Antibiotic-induced DNA damage results in a controlled loss of pH homeostasis and genome instability

• Published in: Scientific reports Vol. 10; no. 1; p. 19422
• Main Authors: Booth, James Alexander, Špírek, Mário, Lobie, Tekle Airgecho, Skarstad, Kirsten, Krejci, Lumir, Bjørås, Magnar
• Format: Journal Article
• Language: English; Norwegian
• Published: England Nature Publishing Group 10.11.2020; Nature Publishing Group UK
• Subjects: Anti-Bacterial Agents - pharmacology; Antibiotic resistance; Antibiotics; Deoxyribonucleic acid; DNA; DNA damage; DNA Damage - drug effects; DNA Damage - genetics; DNA Damage - radiation effects; Drug resistance; Electrophoretic Mobility Shift Assay; Escherichia coli - drug effects; Escherichia coli - genetics; Escherichia coli - radiation effects; Filamentation; Flow Cytometry; Genomes; Genomic instability; Genomic Instability - drug effects; Genomic Instability - genetics; Genomic Instability - radiation effects; Homeostasis; Hydrogen-Ion Concentration; Macrophages; Microbial Viability - drug effects; Microbial Viability - radiation effects; Mutagenesis; Nalidixic acid; Nalidixic Acid - pharmacology; pH effects; Propidium - pharmacology; RecA protein; Resistant mutant; Rifampin - pharmacology; Transcription; Ultraviolet Rays
• ISSN: 2045-2322; 2045-2322
• DOI: 10.1038/s41598-020-76426-2

Extracellular pH has been assumed to play little if any role in how bacteria respond to antibiotics and antibiotic resistance development.

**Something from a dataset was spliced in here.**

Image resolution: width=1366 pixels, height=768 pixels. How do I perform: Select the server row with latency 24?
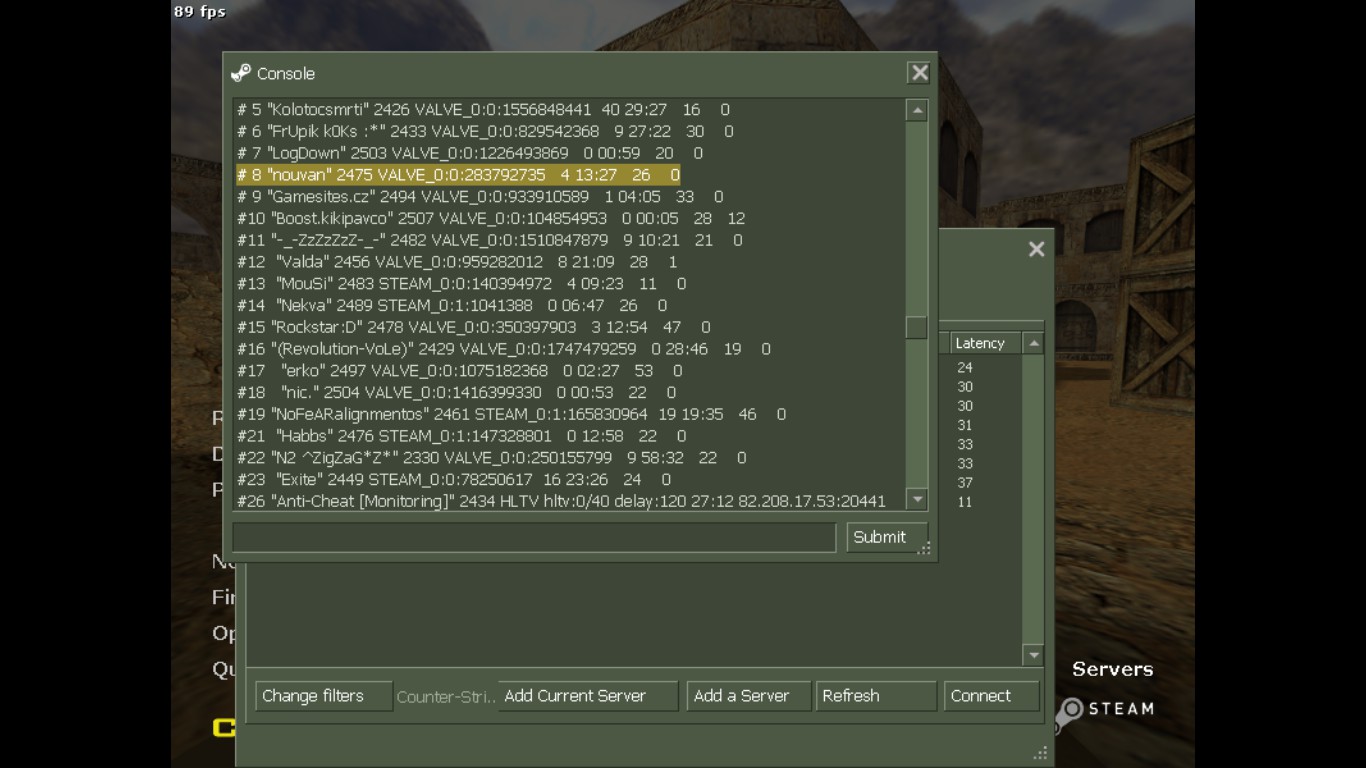click(x=964, y=368)
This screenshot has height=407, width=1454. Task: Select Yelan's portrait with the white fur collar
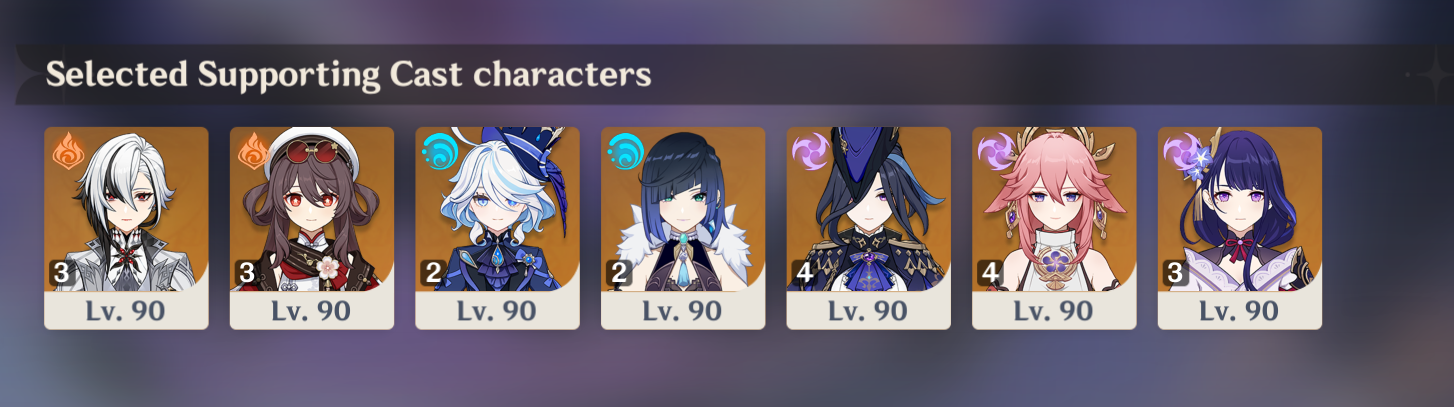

Here, we show that the intracellular pH of Escherichia coli equilibrates to the environmental pH following treatment with the DNA damaging antibiotic nalidixic acid. We demonstrate that this allows the environmental pH to influence the transcription of various DNA damage response genes and physiological processes such as filamentation. Using purified RecA and a known pH-sensitive mutant variant RecA K250R we show how pH can affect the biochemical activity of a protein central to control of the bacterial DNA damage response system. Finally, two different mutagenesis assays indicate that environmental pH affects antibiotic resistance development. Specifically, at environmental pH's greater than six we find that mutagenesis plays a significant role in producing antibiotic resistant mutants. At pH's less than or equal to 6 the genome appears more stable but extensive filamentation is observed, a phenomenon that has previously been linked to increased survival in the presence of macrophages.